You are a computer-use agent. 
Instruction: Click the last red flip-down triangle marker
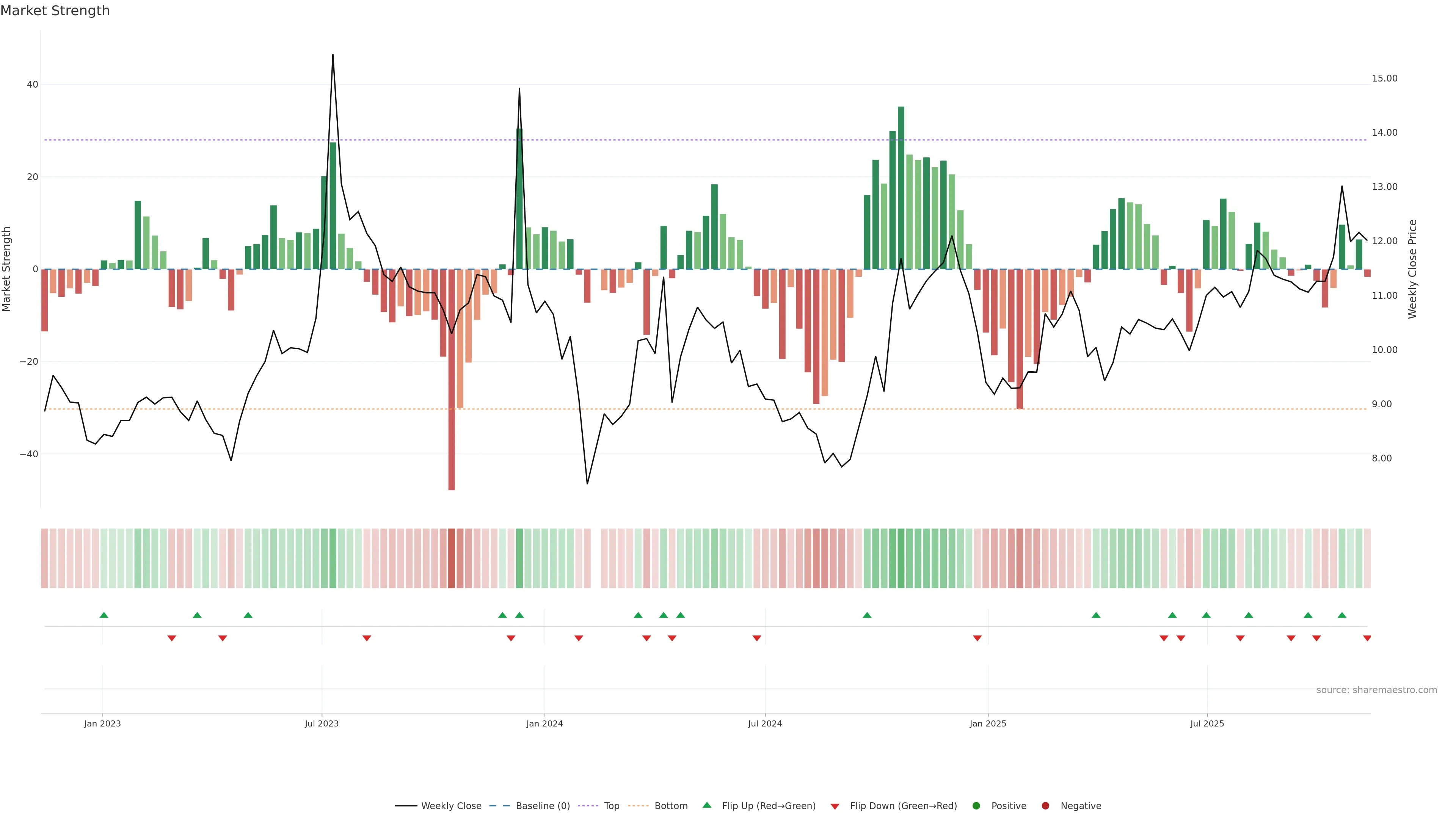pos(1367,638)
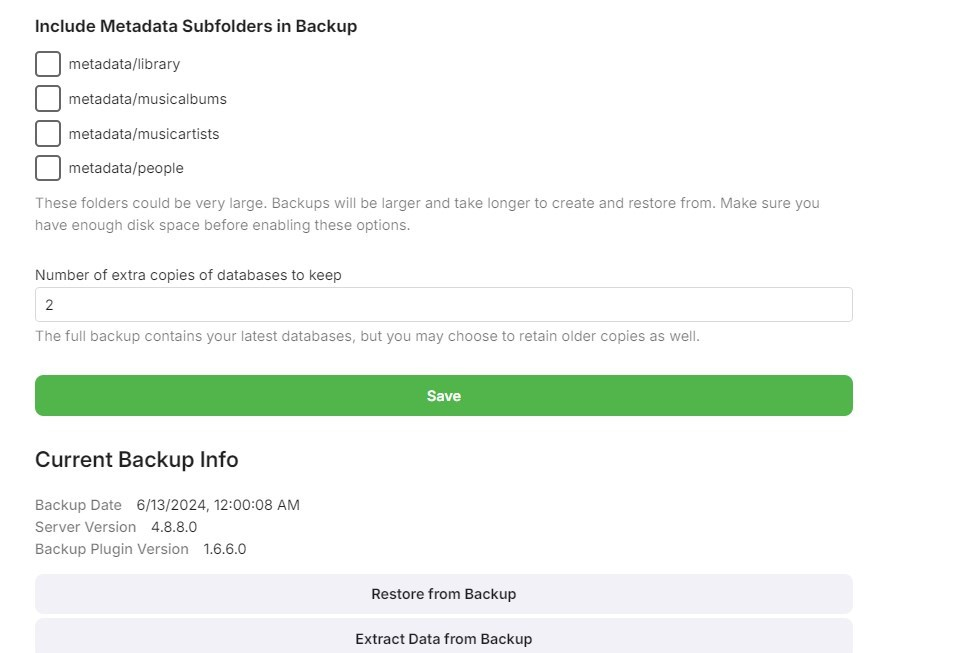Screen dimensions: 978x653
Task: Open Extract Data from Backup
Action: click(443, 638)
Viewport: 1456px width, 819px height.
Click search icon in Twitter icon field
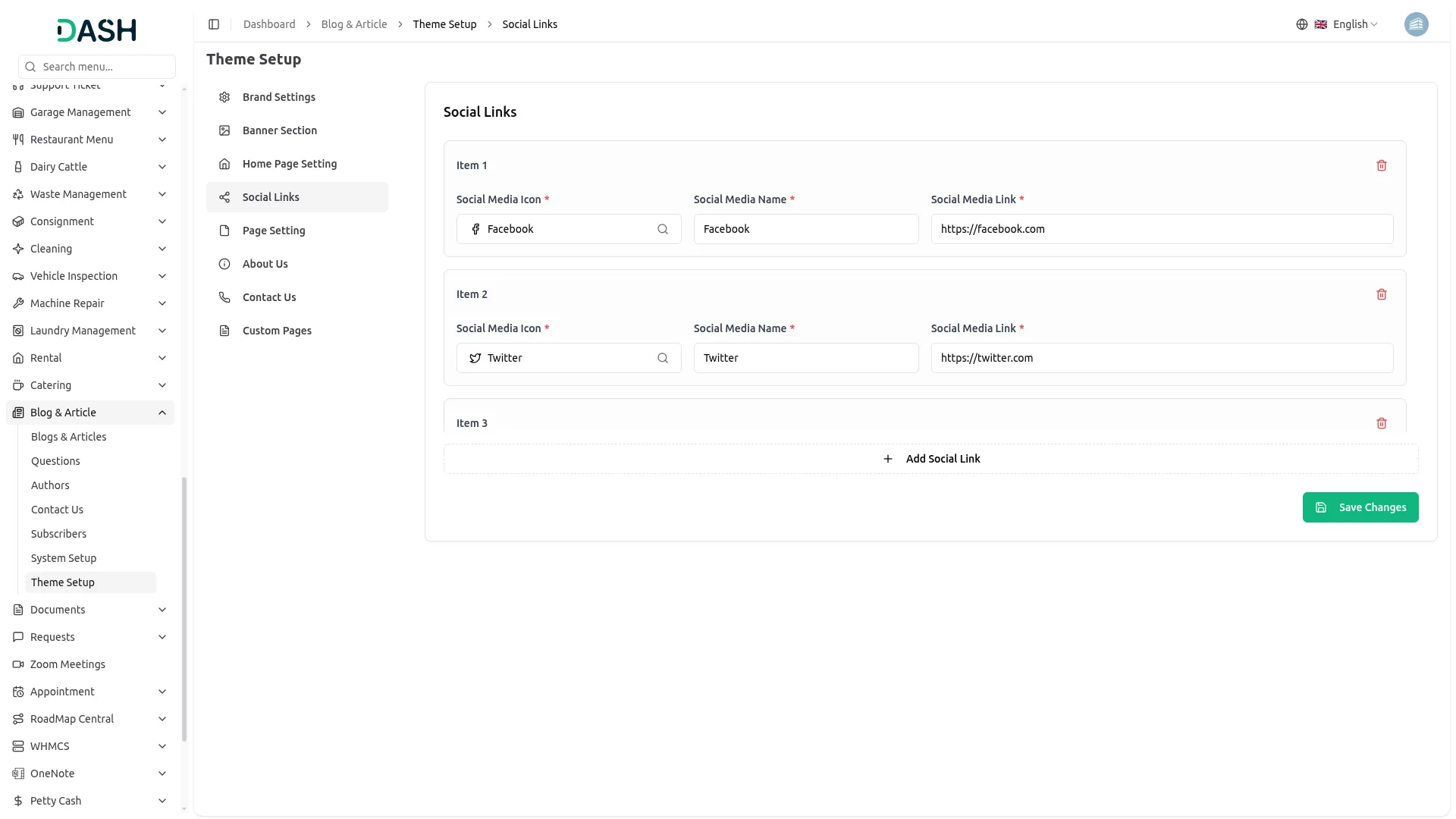662,358
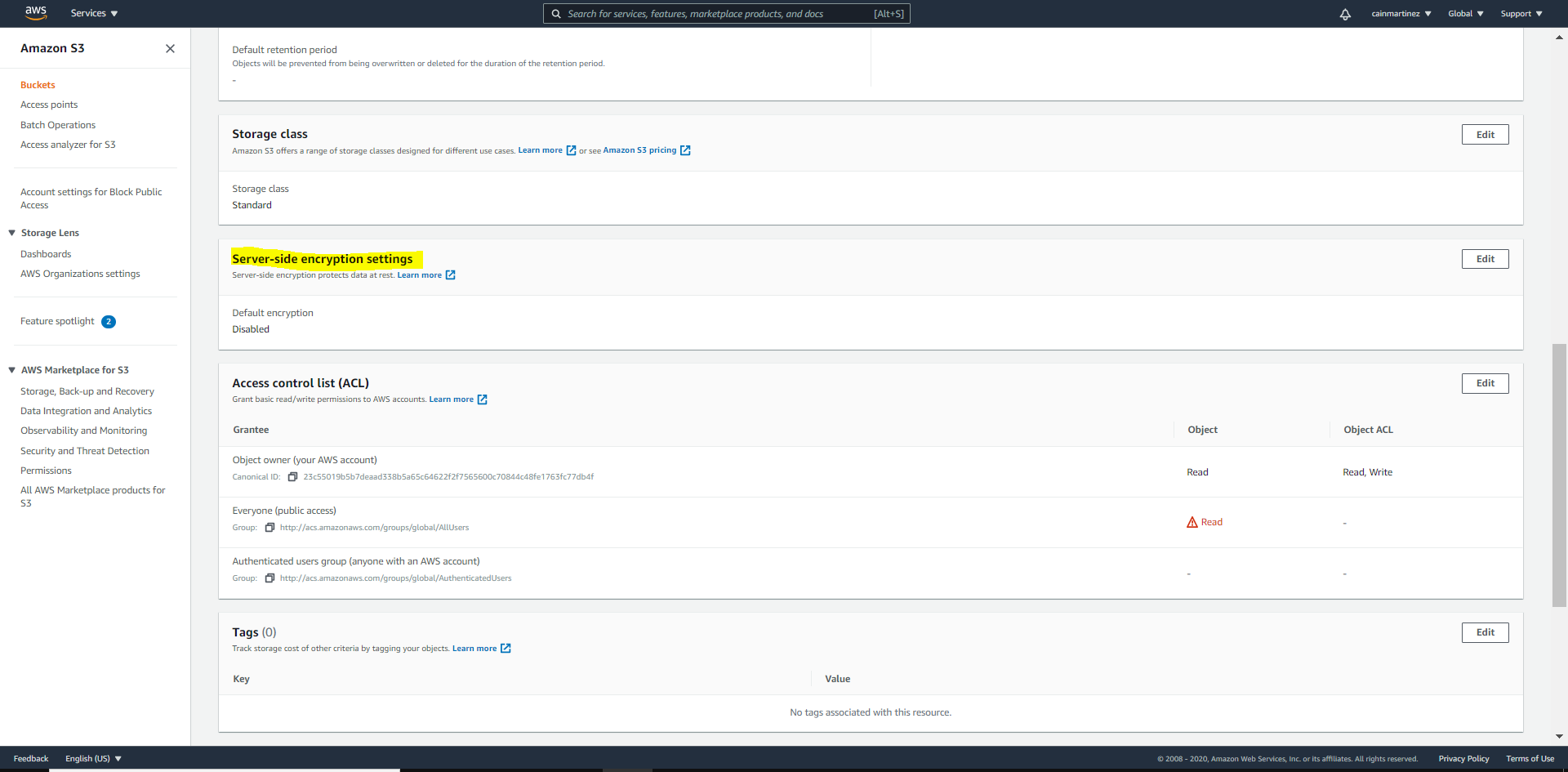This screenshot has width=1568, height=772.
Task: Edit the Server-side encryption settings
Action: click(x=1484, y=259)
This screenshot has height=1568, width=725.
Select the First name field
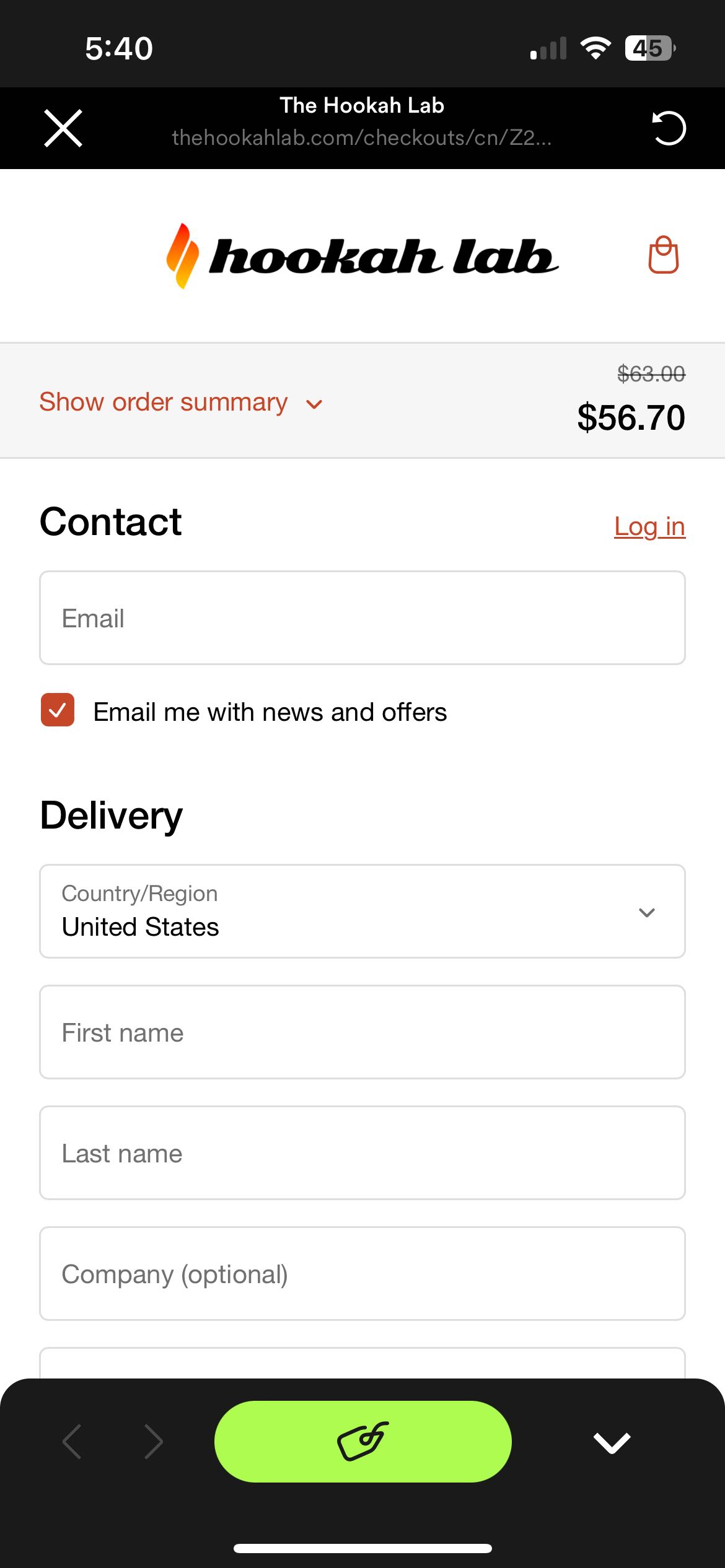(x=362, y=1032)
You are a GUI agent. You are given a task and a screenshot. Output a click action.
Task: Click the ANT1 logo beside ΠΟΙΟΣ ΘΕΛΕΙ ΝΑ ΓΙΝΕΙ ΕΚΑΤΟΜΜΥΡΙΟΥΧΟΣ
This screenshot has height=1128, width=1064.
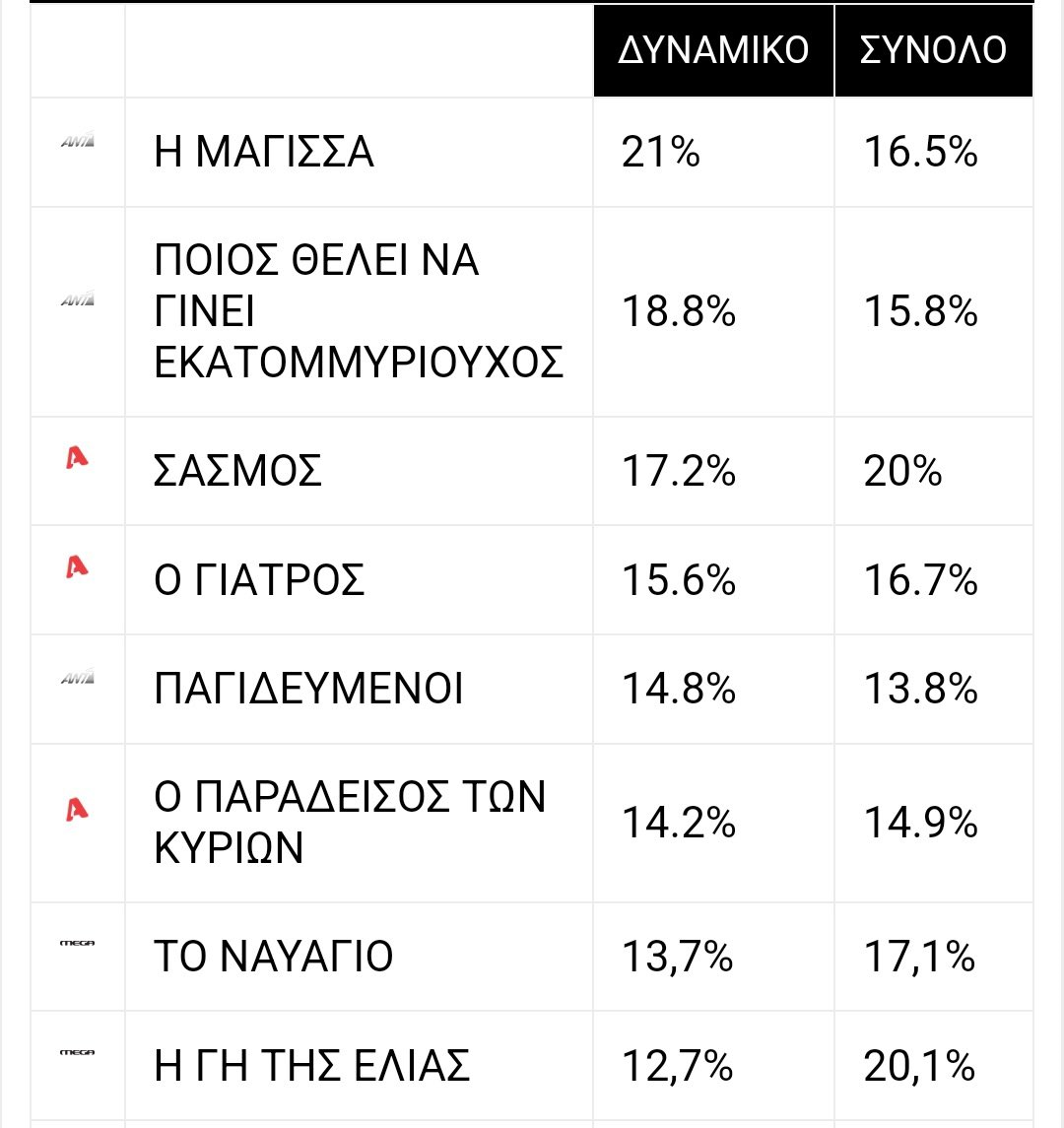pyautogui.click(x=77, y=299)
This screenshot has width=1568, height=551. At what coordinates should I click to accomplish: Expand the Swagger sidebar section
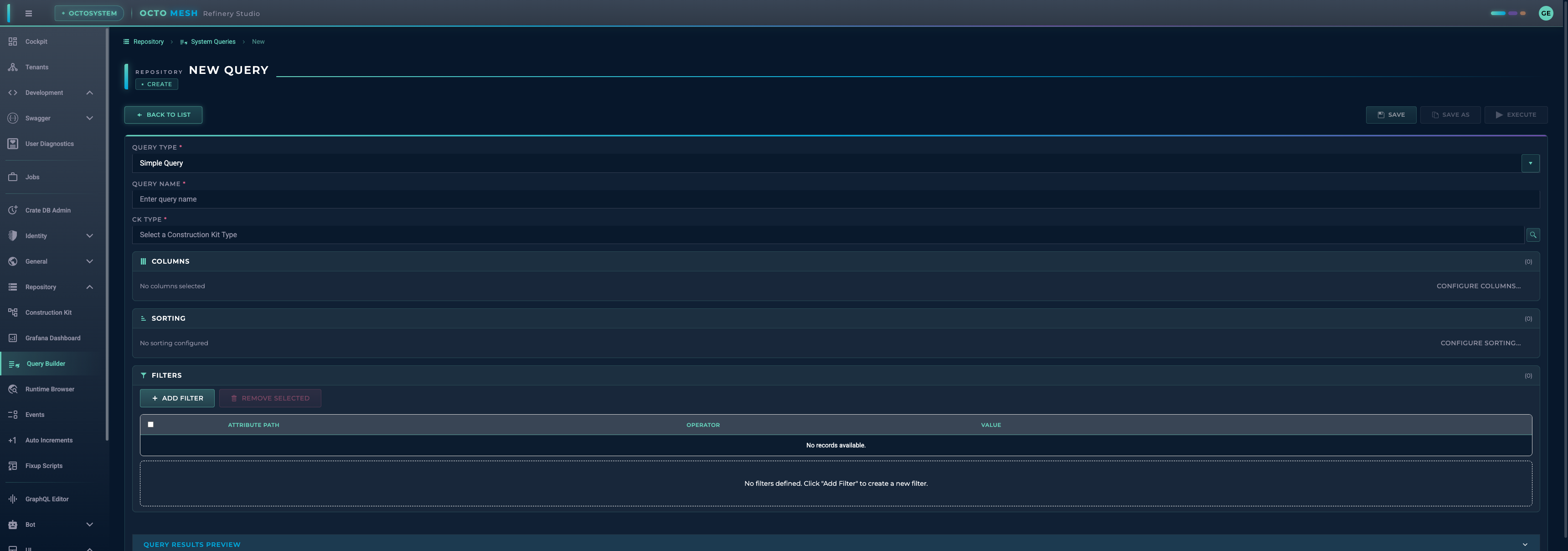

**Requirements:**
Put the lines of the listing, from the line containing "This screenshot has height=1568, width=725." through the end of the listing, into a JSON list of strings, one string per line, with blank lines left out. Leave the pictures out of the answer.

**Reply to the task:**
[
  "This screenshot has height=1568, width=725.",
  "Select the First name field",
  "(x=362, y=1032)",
  "You are a GUI agent. You are given a task and a screenshot. Output a click action.",
  "Task: Click the ANT1 logo beside ΠΟΙΟΣ ΘΕΛΕΙ ΝΑ ΓΙΝΕΙ ΕΚΑΤΟΜΜΥΡΙΟΥΧΟΣ",
  "This screenshot has height=1128, width=1064.",
  "pyautogui.click(x=77, y=299)",
  "This screenshot has width=1568, height=551. At what coordinates should I click to accomplish: Expand the Swagger sidebar section"
]